4. Automatic home directory creation

The final step is to enable automatic home directory creation.

  1. Open the file '/etc/pam.d/login' in text editor and add the following line above the first line beginning 'session':

    session required /lib/security/pam_mkhomedir.so skel=/etc/skel umask=0022


  2. Now open the file '/etc/pam.d/xdm' in text editor and add the following line above the first line beginning 'session':

    session required /lib/security/pam_mkhomedir.so skel=/etc/skel umask=0022


  3. Now open the file '/etc/pam.d/gdm' (if you are using kde the file will be called kdm) in text editor and add the following line above the first line beginning 'session':

    session required /lib/security/pam_mkhomedir.so skel=/etc/skel umask=0022

This all worked perfectly!

Next I wanted to create and use home directories on the server.
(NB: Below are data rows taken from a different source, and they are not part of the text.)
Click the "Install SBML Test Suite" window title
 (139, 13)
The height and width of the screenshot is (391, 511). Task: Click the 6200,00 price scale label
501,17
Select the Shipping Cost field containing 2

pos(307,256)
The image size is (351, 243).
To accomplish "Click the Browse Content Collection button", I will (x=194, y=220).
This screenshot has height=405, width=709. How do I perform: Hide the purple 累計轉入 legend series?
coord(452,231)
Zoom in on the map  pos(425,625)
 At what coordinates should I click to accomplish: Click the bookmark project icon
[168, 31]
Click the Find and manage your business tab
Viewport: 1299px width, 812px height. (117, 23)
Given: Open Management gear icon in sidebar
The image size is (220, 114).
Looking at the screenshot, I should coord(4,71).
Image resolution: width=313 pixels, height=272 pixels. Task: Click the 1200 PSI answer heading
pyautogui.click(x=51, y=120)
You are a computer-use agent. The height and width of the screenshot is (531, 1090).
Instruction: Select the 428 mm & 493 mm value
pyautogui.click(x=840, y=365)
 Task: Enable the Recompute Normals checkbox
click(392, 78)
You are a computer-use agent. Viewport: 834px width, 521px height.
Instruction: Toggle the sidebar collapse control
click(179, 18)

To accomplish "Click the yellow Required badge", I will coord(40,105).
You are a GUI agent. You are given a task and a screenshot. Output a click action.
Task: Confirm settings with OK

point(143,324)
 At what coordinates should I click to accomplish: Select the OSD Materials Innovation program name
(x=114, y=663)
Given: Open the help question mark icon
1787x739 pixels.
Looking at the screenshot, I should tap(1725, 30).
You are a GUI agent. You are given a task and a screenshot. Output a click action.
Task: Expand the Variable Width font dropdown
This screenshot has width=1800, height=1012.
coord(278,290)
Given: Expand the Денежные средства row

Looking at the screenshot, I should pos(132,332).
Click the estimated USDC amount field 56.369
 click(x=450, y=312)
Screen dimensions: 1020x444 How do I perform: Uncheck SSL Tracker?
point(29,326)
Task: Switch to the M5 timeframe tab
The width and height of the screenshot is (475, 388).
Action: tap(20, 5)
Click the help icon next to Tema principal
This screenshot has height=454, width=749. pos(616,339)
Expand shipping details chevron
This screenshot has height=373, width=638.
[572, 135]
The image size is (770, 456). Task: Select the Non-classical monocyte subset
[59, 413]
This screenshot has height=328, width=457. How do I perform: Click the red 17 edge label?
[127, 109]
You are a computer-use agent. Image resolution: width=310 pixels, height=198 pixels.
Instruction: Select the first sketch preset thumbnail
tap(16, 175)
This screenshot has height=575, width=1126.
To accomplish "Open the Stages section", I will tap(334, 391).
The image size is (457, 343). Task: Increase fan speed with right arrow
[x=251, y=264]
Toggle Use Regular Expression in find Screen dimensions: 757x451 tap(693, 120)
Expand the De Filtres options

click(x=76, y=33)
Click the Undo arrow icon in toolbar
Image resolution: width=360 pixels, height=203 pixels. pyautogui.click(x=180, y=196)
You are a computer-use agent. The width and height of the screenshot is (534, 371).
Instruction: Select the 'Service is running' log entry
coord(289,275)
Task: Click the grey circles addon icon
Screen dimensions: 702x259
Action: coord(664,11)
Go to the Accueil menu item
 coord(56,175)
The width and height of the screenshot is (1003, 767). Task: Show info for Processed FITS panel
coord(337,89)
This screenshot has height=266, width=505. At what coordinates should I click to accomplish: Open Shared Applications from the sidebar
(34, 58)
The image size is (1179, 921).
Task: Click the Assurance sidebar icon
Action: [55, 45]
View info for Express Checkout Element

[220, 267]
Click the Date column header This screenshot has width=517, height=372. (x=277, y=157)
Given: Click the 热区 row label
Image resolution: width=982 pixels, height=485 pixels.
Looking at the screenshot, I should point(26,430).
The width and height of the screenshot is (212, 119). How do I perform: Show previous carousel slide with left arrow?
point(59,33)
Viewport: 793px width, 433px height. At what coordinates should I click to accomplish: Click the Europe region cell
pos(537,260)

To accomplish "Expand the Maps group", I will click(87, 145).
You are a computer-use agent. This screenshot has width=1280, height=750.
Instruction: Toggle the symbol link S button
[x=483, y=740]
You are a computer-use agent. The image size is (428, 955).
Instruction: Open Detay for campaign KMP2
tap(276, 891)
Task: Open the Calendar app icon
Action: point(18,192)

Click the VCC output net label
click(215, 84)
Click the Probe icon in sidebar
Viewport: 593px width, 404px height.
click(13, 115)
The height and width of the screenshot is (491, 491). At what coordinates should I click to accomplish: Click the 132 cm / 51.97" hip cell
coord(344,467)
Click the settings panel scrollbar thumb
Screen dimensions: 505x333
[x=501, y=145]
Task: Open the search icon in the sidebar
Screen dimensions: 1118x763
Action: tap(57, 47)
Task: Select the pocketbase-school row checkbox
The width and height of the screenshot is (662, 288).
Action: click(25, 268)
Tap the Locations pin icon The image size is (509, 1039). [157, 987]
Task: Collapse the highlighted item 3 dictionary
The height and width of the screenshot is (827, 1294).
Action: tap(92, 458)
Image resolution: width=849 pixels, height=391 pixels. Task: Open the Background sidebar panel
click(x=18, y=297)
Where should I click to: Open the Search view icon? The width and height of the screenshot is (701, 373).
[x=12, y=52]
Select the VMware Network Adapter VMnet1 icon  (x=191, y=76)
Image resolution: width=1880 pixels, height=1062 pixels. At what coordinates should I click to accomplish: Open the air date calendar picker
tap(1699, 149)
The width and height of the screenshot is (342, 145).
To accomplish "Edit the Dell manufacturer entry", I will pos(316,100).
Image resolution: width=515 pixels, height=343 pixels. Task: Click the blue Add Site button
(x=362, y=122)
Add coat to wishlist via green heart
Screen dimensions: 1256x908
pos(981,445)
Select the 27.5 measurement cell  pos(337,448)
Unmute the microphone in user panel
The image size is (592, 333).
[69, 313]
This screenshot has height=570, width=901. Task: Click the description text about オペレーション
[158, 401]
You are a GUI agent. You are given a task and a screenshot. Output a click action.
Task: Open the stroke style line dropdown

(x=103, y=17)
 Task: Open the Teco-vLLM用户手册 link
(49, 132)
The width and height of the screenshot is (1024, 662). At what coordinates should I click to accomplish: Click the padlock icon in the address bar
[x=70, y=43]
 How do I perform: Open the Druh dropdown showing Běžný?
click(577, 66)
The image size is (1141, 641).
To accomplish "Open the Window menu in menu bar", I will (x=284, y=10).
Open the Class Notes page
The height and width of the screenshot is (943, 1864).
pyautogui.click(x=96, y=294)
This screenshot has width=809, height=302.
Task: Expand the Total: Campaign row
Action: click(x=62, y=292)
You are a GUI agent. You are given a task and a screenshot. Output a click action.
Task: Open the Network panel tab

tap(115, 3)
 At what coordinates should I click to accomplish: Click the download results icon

I went to NFSAdmin in ConsoleOne and shared the root of the users' home directory structure. I then went to YAST / NFS Client and figured out that in order to mount an NFS share I needed to create a local folder to *import* the NFS share into, so I created a folder called *NET_Users* on the local drive and imported the NFS share. This, however, did not work. So back to the forums and docs.

I soon stumbled onto the fact that you need to set NFS shares to specific client(physical box) or use an *** to set the share to *all*. This allowed NLD to import the directory structure at boot without error. However NLD kept creating the users home directory in the */Home* folder on the local drive ignoring the network path. I soon realized that the *Unix Profile* home directory path needed to point to the imported share mounted as *NET_Users* on the NLD box. i.e. /NET_Users/Username.

Now with some minor mods to any Linux install you can authenticate and use an eDirectory user and its home directory.